Follow up: Time Will Tell

Francis went to visit the business that promised her fame and fortune. They paid her flight and she was to pay the hotel and expenses. I was glad that she brought her daughter with her to keep her safe from other possible mishaps. Her daughter has had to be her mother’s voice of reason and support over the years. It cannot be easy on her.

Francis needs to be in the limelight. She Facebook-ed her 4-day trip details. She went to the city museum, the zoo, and was invited to visit the mansion of the company owners. There were lots of pictures of her looking successful. “Fake it till you make it” comes to mind.

She has been back from her trip now for almost a month. I called her the day after her return and she said everything was fantastic. I have not heard from her in a few weeks now. Eerily quiet! In fact, I have been concerned. It is not like Francis to become quiet. We have exchanged a few texts here and there, but nothing substantive. She loves attention: Facebook is her favourite.

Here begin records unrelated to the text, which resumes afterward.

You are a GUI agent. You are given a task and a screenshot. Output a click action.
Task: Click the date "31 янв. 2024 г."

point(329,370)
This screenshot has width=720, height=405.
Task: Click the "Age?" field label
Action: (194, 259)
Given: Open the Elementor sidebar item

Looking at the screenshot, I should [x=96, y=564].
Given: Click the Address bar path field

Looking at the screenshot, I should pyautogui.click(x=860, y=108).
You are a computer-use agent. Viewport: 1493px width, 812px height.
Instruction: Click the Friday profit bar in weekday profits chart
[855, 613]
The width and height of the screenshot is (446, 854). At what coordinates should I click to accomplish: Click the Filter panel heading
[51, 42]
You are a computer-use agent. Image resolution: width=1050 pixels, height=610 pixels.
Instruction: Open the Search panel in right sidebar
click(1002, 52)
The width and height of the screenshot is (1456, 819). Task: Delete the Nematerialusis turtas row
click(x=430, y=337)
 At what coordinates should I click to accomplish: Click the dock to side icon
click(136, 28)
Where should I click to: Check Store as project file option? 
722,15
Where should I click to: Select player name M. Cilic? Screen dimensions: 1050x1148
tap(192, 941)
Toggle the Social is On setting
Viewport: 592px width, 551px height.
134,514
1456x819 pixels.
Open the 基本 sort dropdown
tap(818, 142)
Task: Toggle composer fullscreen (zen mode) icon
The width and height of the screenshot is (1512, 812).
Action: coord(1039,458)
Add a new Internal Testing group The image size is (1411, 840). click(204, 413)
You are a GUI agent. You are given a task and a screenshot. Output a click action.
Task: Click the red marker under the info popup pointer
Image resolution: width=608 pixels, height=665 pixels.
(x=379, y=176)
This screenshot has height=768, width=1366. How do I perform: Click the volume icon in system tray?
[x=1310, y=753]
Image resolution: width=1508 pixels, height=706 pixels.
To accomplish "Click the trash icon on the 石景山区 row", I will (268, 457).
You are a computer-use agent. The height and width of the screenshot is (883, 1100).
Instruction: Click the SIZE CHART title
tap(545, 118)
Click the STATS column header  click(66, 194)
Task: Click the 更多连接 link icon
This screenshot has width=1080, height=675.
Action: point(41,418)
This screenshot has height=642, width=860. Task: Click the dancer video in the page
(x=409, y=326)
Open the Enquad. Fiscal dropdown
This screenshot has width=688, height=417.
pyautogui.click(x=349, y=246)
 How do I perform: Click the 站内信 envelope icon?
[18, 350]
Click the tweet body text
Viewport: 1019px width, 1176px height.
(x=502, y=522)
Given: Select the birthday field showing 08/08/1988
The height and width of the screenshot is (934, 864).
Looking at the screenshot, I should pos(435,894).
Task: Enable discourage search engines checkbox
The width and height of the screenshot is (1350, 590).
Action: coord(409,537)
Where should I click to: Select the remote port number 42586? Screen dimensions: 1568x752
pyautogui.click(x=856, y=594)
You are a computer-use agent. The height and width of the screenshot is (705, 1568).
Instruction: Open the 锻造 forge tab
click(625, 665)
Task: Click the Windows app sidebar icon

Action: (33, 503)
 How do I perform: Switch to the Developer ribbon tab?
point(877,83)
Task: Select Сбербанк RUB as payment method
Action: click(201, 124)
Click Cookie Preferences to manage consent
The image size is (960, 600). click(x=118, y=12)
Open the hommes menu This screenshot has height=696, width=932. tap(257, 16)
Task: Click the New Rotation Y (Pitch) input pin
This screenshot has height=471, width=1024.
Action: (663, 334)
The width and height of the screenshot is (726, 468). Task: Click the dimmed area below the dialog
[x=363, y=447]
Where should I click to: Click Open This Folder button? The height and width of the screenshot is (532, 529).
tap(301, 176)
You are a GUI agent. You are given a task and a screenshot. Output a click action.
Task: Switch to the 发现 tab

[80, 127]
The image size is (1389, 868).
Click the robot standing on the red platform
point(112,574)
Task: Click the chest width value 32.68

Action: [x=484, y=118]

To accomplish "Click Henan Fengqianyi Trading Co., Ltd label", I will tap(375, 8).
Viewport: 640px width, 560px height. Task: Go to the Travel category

A mutual friend of hers, Maddy, and I went for coffee yesterday. We are busy people and are careful not to talk about other people. Though, on this occasion, we did discuss Francis out of concern. She brought to my attention that Francis had Facebook-ed herself in the hospital with tubes in her nose. A long description about her illness and her supposed heart attack. We viewed this together and neither of us knows how to intervene in a way to keep her from declining any further. We don’t believe her description.

I know that trouble is brewing. She has a pattern of becoming ill and posting it when her dreams get shattered. No more talk about her million-dollar business. The drama continues as now she is nearing death, according to her. I have witnessed this before. Both Maddy and I are not wanting to play into her drama, for her sake as well as ours.

Francis’s friends get changed out on a regular basis: Once they ask to many questions about her ventures, they become extinct. She denies to herself that her tales of grandeur are not fooling anyone. I am her longest and best friend, she tells me. I have great empathy for her and don’t let on that I know she lies due to desperation for attention.

Dreaming of fame and fortune is not that unusual, I suppose. But when desperation, deception, and the need for attention become the primary focus, does that open the doors for being scammed out of what little you may have? I tell this story as I witness a dreamer fall deeper into decline and perhaps self-imposed ill health. It is like watching an accident and being helpless on the sidelines. I do have a belief that doing something just for fame and fortune, rather than to help other people with an idea or invention, can only lead to disappointment. If you are promised to receive all you desire for only $15,000 (to start), it is probably too good to be true.

I wish you well, Francis, or at least wish for an intervention before you slide into even deeper despair. I have tried to help you before and was met with resistance. I would miss you dearly should you not be around anymore, for real.